I am trying to recode a character variable with dplyr::recode() and stringr::str_detect(). I realize that this can be done with dplyr::case_when(), as documented here: https://community.rstudio.com/t/recoding-using-str-detect/5141, but I am convinced that there has to be a way of doing it via recode().

Consider this case:

library(tidyverse)
rm(list = ls())

data <- tribble(
  ~id, ~time,
  #--|--|
  1, "a",
  2, "b",
  3, "x"
)

I would like to replace the "x" in the dataframe with a "c" via str_detect() and here's how I'd do it:

data %>% 
 mutate(time = recode(data$time, str_detect(data$time, "x") = "c"))

But that doesn't work:

Error: unexpected '=' in: "data %>% mutate(time = recode(data$time, str_detect(data$time, "x") ="

Apparently R doesn't know what to do with the last =, but I believe it has to be there for the recode function, as demonstrated here:

recode(data$time, "x" = "c")

This executes properly, as does this:

str_detect(data$time, "x")

But this does not:

recode(data$time, str_detect(data$time, "x") = "c")

Is there a way of getting these two functions to work with each other?

1
str_detect returns TRUE or FALSE, not the character you are looking for. Either use gsub or if you want to use str_detect, case_when or ifelse. - phiver
So that is the problem. recode() does not understand what to do with TRUE instead of the actual character, I see. - tc_data

1 Answers

7
votes

If you want as simple as possible for this, I'd use gsub

library(dplyr)
data %>% 
  mutate(time = gsub("x", "c", time))

That eliminates the use of recode and str_detect

If you're dead set on using stringr, then you should use str_replace rather than str_detect:

data %>% 
  mutate(time = str_replace(time, "x", "c"))

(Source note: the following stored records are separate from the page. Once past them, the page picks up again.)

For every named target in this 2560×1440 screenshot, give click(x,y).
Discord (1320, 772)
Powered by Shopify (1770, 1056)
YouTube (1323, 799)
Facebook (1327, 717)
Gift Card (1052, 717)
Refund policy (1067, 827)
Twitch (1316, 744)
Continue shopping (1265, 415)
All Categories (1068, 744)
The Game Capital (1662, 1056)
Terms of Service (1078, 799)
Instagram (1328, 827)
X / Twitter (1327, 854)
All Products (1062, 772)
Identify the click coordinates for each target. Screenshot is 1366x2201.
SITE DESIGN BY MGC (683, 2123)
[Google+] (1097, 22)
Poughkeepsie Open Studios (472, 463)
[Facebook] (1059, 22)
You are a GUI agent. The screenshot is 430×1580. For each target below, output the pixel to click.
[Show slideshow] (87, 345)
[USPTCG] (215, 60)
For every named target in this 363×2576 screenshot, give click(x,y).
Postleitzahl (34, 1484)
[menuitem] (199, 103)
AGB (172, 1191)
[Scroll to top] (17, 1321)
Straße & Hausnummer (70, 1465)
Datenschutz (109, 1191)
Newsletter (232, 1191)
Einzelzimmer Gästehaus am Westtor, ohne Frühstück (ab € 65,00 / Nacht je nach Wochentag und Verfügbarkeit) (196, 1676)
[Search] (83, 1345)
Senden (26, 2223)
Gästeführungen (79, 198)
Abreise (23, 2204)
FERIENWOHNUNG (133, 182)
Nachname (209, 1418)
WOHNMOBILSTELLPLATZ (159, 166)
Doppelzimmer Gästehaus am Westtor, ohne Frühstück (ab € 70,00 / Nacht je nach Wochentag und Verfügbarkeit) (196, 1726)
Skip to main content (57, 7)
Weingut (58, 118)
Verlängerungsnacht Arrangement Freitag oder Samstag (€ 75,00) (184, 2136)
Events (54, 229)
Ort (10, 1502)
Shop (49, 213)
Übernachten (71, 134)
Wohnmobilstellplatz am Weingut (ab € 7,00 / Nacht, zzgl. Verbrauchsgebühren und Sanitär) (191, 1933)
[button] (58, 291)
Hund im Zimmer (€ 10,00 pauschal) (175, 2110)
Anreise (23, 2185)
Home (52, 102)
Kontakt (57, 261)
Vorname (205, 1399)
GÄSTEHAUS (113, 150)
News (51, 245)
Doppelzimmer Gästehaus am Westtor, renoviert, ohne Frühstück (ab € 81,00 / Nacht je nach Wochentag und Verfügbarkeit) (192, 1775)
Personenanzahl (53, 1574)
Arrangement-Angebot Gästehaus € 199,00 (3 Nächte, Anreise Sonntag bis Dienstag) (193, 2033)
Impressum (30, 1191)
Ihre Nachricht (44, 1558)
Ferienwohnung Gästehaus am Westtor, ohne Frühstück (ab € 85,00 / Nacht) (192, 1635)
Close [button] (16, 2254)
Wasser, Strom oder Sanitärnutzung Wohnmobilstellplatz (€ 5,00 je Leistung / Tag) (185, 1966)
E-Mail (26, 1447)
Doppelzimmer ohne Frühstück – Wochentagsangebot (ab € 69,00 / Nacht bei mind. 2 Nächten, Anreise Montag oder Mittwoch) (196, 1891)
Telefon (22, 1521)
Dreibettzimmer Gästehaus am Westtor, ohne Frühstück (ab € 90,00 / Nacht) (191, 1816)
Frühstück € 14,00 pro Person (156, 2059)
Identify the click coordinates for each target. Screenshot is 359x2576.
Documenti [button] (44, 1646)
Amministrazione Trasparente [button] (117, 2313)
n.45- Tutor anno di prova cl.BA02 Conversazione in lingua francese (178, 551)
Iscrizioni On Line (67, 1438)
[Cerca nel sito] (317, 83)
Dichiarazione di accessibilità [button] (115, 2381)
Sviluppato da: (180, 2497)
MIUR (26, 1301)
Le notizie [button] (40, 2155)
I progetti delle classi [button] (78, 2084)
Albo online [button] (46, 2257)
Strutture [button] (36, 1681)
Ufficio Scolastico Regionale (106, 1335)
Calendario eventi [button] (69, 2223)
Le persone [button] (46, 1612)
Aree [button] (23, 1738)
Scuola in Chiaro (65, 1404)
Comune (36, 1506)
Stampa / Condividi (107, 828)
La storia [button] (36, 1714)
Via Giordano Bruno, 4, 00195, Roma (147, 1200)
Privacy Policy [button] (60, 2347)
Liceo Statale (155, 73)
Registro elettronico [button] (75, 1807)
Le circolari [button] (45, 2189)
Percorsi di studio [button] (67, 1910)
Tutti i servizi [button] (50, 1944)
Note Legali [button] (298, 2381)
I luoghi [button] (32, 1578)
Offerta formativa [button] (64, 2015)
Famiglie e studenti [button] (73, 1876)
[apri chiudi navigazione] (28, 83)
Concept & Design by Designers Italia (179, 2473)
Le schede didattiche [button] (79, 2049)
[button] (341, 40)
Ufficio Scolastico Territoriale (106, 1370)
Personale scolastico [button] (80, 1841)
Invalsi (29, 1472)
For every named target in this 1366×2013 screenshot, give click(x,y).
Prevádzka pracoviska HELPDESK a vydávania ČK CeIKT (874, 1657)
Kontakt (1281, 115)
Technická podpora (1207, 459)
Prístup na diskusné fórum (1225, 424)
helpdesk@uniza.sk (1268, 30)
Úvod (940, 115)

If you want to replace the entire value if it contains an 'x', then just add some regex:

data %>% 
  mutate(time = str_replace(time, ".*x.*", "c"))

Breakdown of the regex: .* represents any character (except \n) matching at least 0 times. We put .* both in front and behind the x, so that way if there are any leading or trailing characters from the 'x', they are still captured.